# 1929 John Graf's 5 Gallon Agua Colored Water Jug Embossed Both Sides



## PepsiCollector (Nov 25, 2013)

Value?


----------



## epackage (Nov 25, 2013)

Hard to sell these, unless it's local these become dust collectors in most basements in my experiance...


----------



## PepsiCollector (Nov 26, 2013)

This is the only one I've come across that's aqua color and has embossing. Every other one I've seen is plain clear glass. As far as "local", it is from my state, so it's kind of "local"


----------



## blobbottlebob (Nov 26, 2013)

Hey Pepsi. I'd imagine that this is a collectible item. Price is hard to figure but my guess is $20-50 depending on how badly others will want it. Pretty neat. I guess I could ask around or look for opinions at the Milwaukee bottle show coming in February.


----------



## GEEMAN (Nov 27, 2013)

My girlfriends nephew has the exact same jug. They discovered it in an old farm house they moved into in sc WI. As far as jugs go,it's one of the cooler jugs I have seen. I would love to have one.


----------



## PepsiCollector (Nov 27, 2013)

Thanks for all the responses. I think it's very cool looking too, even if it's not worth a lot. It displays nicely, especially since it's from WI.


----------



## hunter2000 (Nov 29, 2013)

Great jug to brew beer in.


----------



## mrbottles (Dec 8, 2013)

**EXTRACTED ENTRIES:**
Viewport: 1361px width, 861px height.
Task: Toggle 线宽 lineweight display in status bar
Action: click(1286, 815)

...

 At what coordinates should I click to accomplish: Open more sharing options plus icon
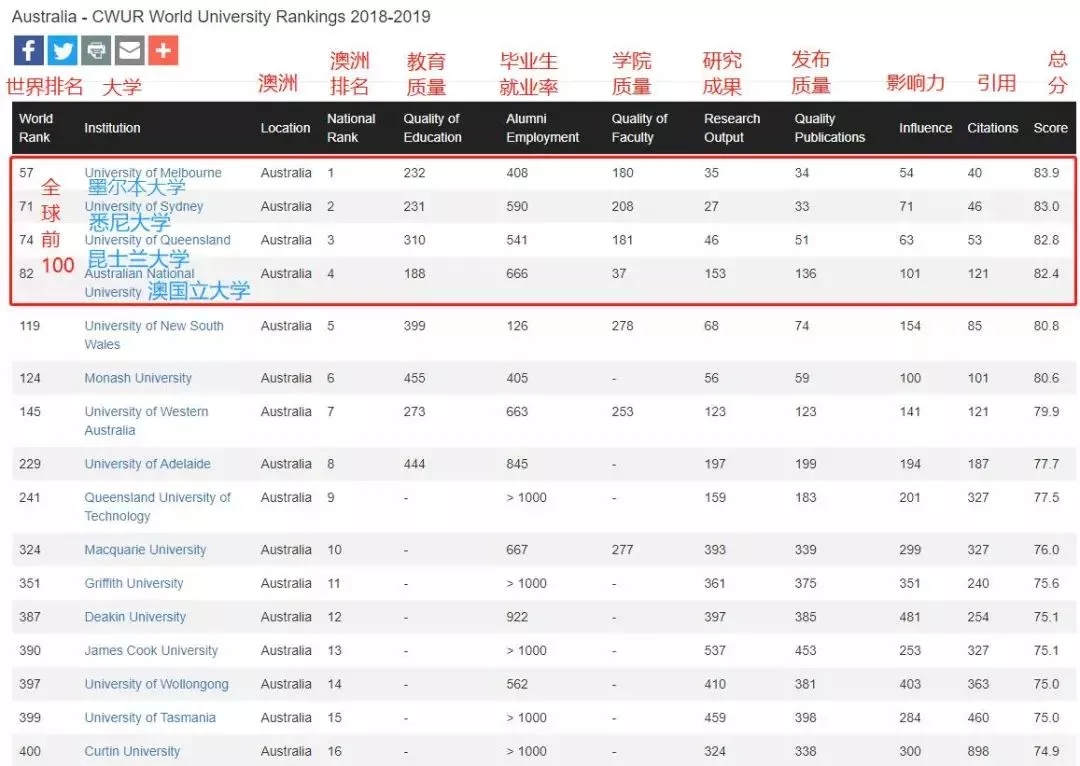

...

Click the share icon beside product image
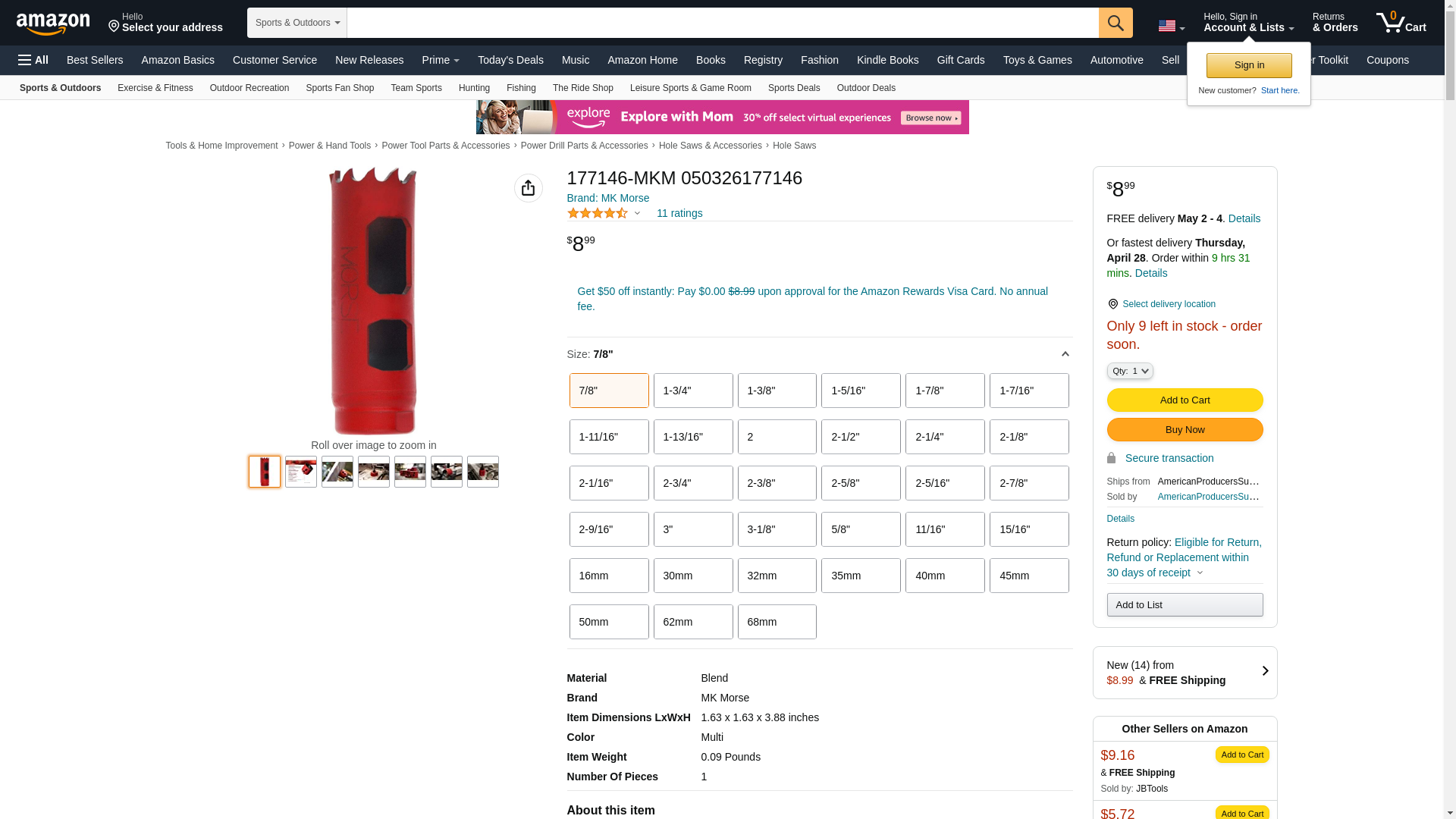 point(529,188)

**WHAT IS REQUIRED:**
Write the next part of the forum thread about the 1929 John Graf's aqua water jug, picking up right after its final line.

**RIGHT ANSWER:**
Hey Pepsi, Dude you can't buy the raw materials to make that thing now for $20. That is a JOKE.  You are looking at $120 to $200.  If you want to sell it let me know.  If not it is worth every penny of $150 or more if a collector wants it. Nice find best of luck collecting my brother! Steven (mrbottles)


----------



## PepsiCollector (Dec 11, 2013)

I don't really want to sell it. I've always wanted one of these big jugs, and this is the first one I've ever seen that is blue and also has that much embossing on it and it's in Mint Condition. Also, the fact that it's dated "1929" on the bottom is very cool.  I've visited your site before, so I'll keep you in mind if I ever decide to sell it. Thanks again for everyone's help.


----------



## mrbottles (Dec 13, 2013)

Got your PM...  Where do you live?  If you are in the Milwaukee Area we can meet up i will have cash in hand. Steven


----------



## PepsiCollector (Dec 13, 2013)

Central Wisconsin. I really don't want to sell it unless its an offer I can't refuse, because I like the jug. What's the offer?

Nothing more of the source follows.